## Set problem
Write out every line of the records below again, scaling only the answer coordinates by 0.4 and rounding each to a whole number, with halves rounded up. Leave the pictures out of your answer.

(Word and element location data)
+ + + + +

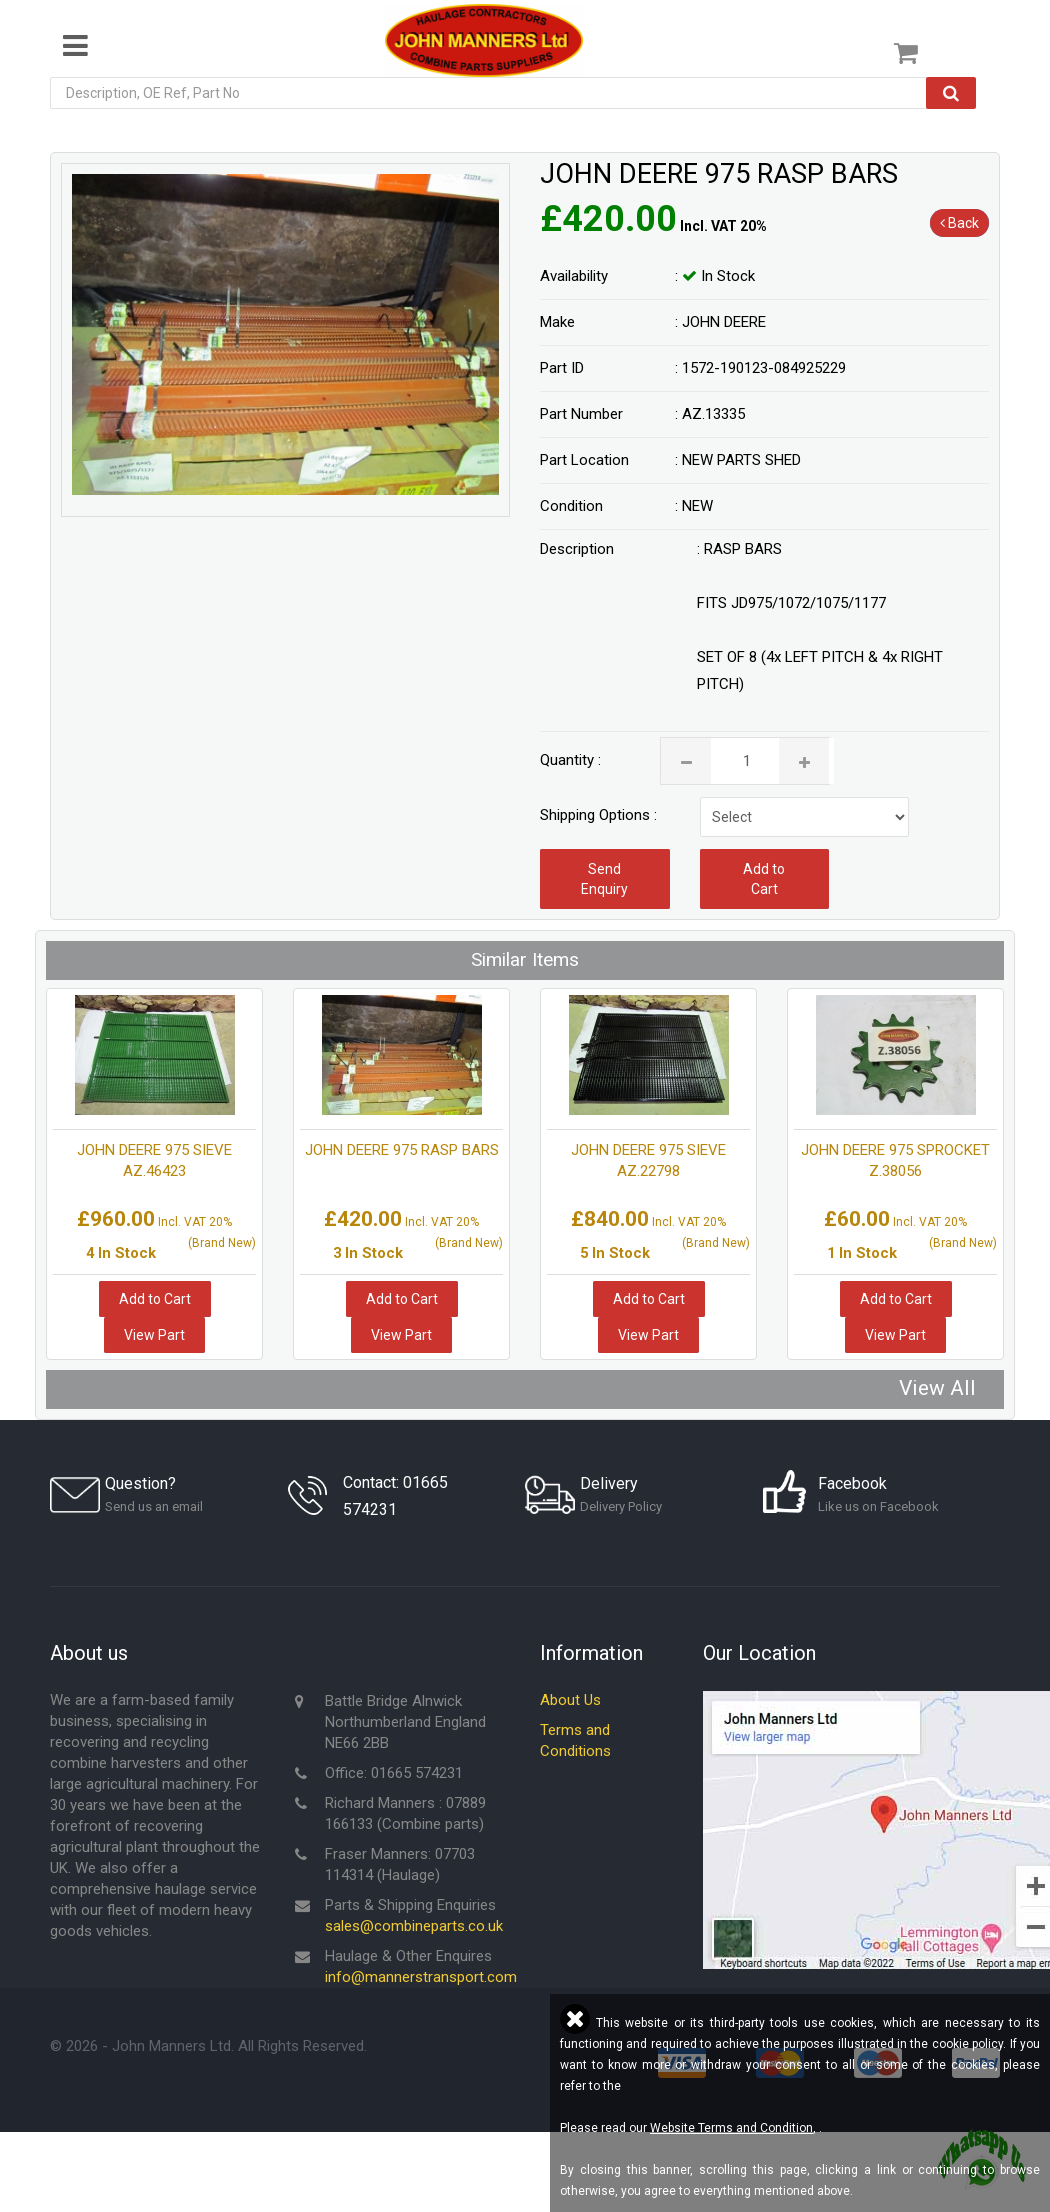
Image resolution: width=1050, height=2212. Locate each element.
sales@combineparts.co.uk (414, 1928)
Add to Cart (764, 879)
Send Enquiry (604, 879)
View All (937, 1388)
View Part (154, 1335)
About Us (570, 1702)
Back (959, 223)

+ + + + +

## Final result
Image resolution: width=1050, height=2212. Locate each element.
sales@combineparts.co.uk (166, 771)
Add to Cart (306, 352)
Send Enquiry (242, 352)
View All (375, 555)
View Part (62, 534)
About Us (228, 681)
Back (384, 89)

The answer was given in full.